Sorry, but that’s just navel gazing drivel. It is entirely different to neurodiversity. It is a made up phenomenon fuelled by the desire to be seen as ‘queer’.
Personal validation of what precisely? What would you define ‘asexual’ as?
Asexuality is not a made up phenomenon. It is a normal part of being human. It is a normal part of maturing from childhood to adulthood. For most people it is a temporary condition, disappearing at some point during or after puberty, but for a minority of adults it persists and they never feel sexual attraction to another person.
If you are 16 and your peers are all discovering sex, it can be very isolating if your feelings about boys (or girls) are the same as when you were 10. And then that continues into your 20s, and all you're interested in is platonic friendships. Yes, it is as isolating as being autistic and functioning in society - functioning as an outsider always second-guessing yourself and trying to fit in.

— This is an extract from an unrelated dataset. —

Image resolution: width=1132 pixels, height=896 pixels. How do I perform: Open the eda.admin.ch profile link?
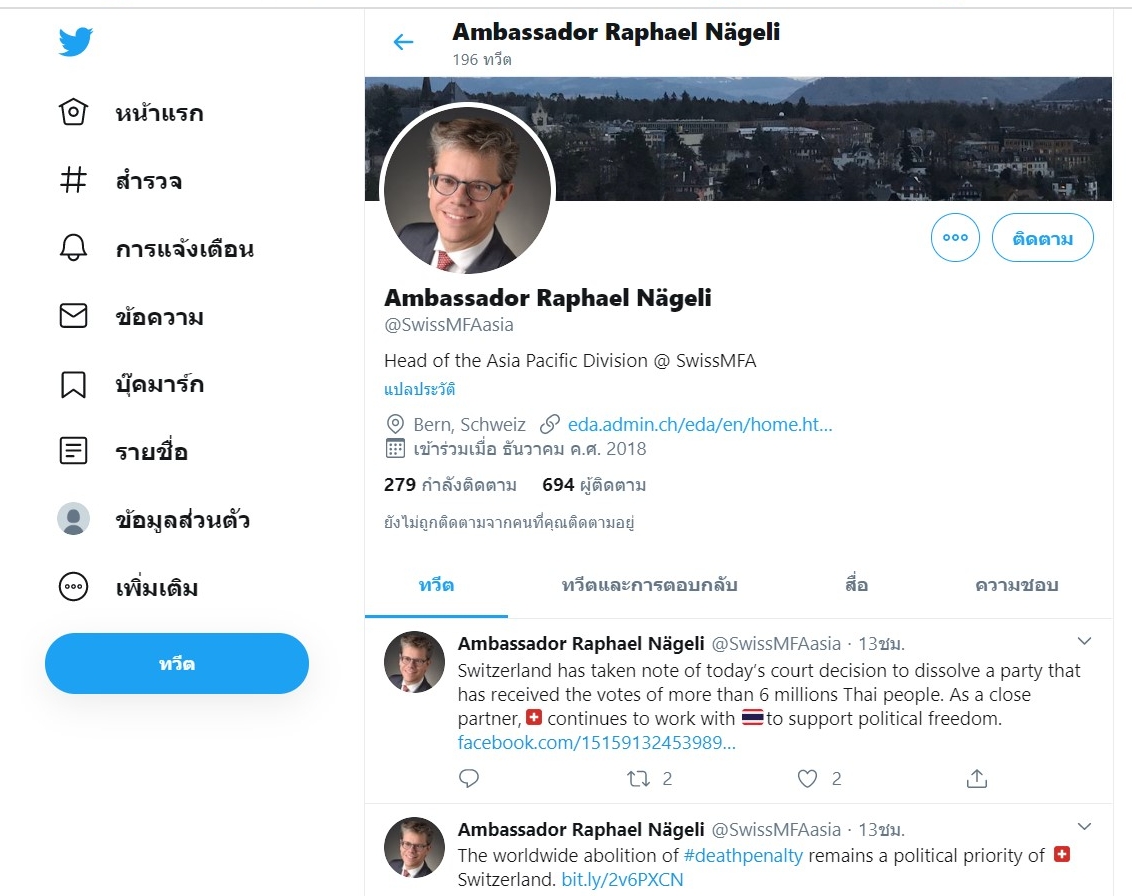point(699,424)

I've known several people tell about receiving adult diagnoses of ADHD, ASD, and dyslexia. Without exception they said things like "I'm not stupid after all!" Because when you cannot fit in, cannot do what everyone else seems to find so easy, so natural, you tend to get labelled stupid, and you tend to internalise that label.

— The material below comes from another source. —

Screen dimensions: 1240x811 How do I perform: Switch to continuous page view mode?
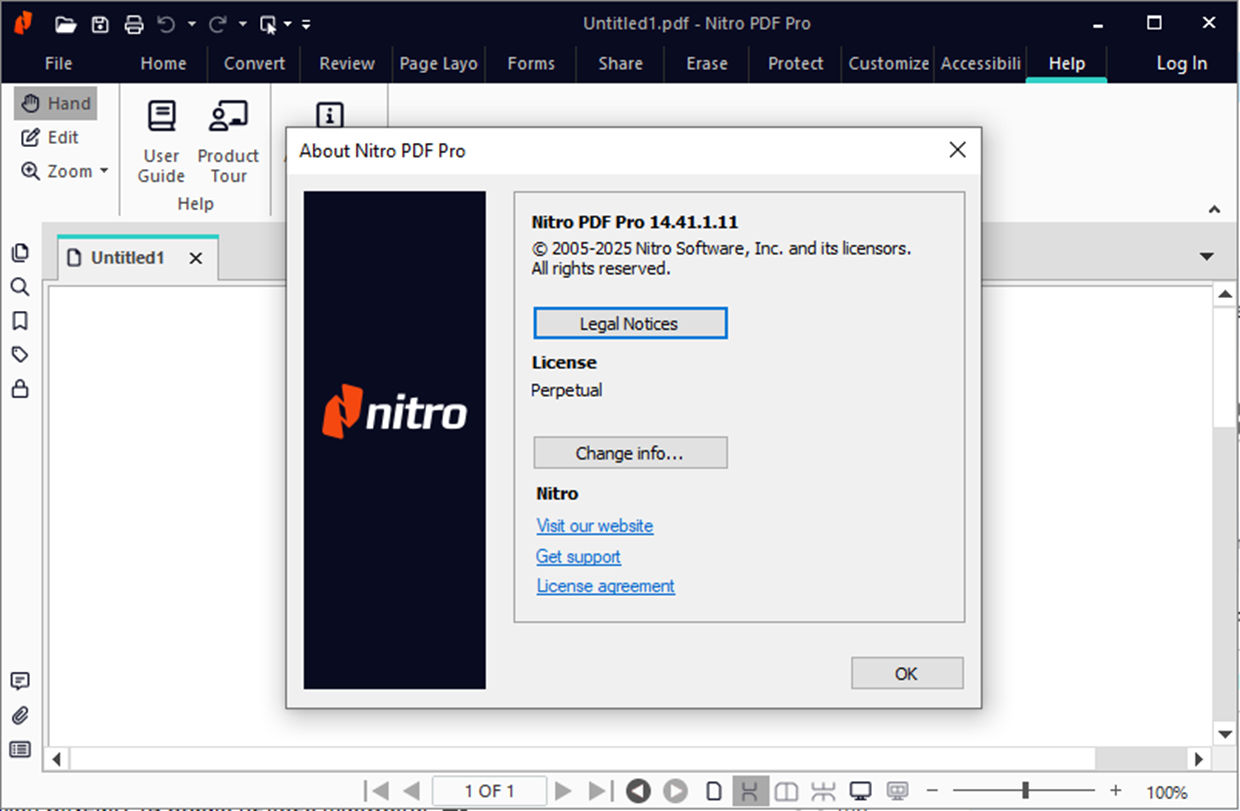coord(749,790)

We've seen it here on MN, when posters discover that other people are also asexual - they are not defective, they are OK! Equally, for that young person who feels something is wrong with them when everyone else is pairing off, to discover, "Oh, it's not just straight/gay/bi... it's straight/gay/bi/ace, and I'm ace! I do have a sexuality, just like everybody else! I'm not stupid after all!"
That's what I mean by personally validating.

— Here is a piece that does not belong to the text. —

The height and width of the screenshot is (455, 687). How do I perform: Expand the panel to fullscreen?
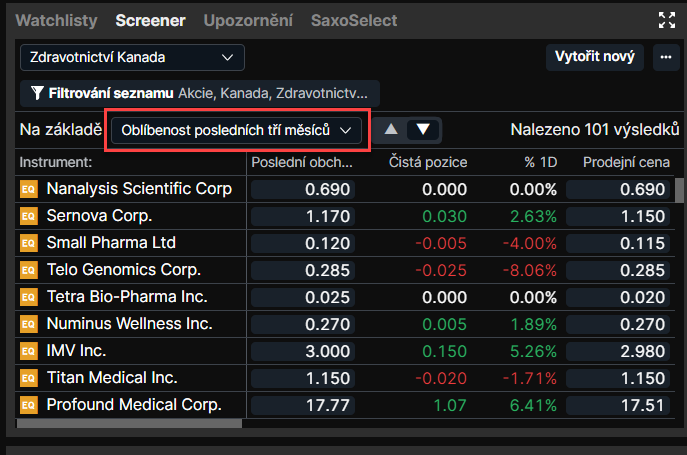(666, 20)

It becomes a problem when the personal is made public and is imposed upon others. It also becomes a problem when the young person who has embraced the label, then continues sexual maturation and begins to experience sexual feelings. That's when the current fixation with labelling becomes toxic for them, because they have internalised a temporary condition as permanent.
The navel gazers are the people who redefine terms in order to fit their own narrative, and justify imposing them on others. Eg monogamous with low sex-drive=asexual=queer=oppressed=need for public validation. That's the navel-gazing drivel.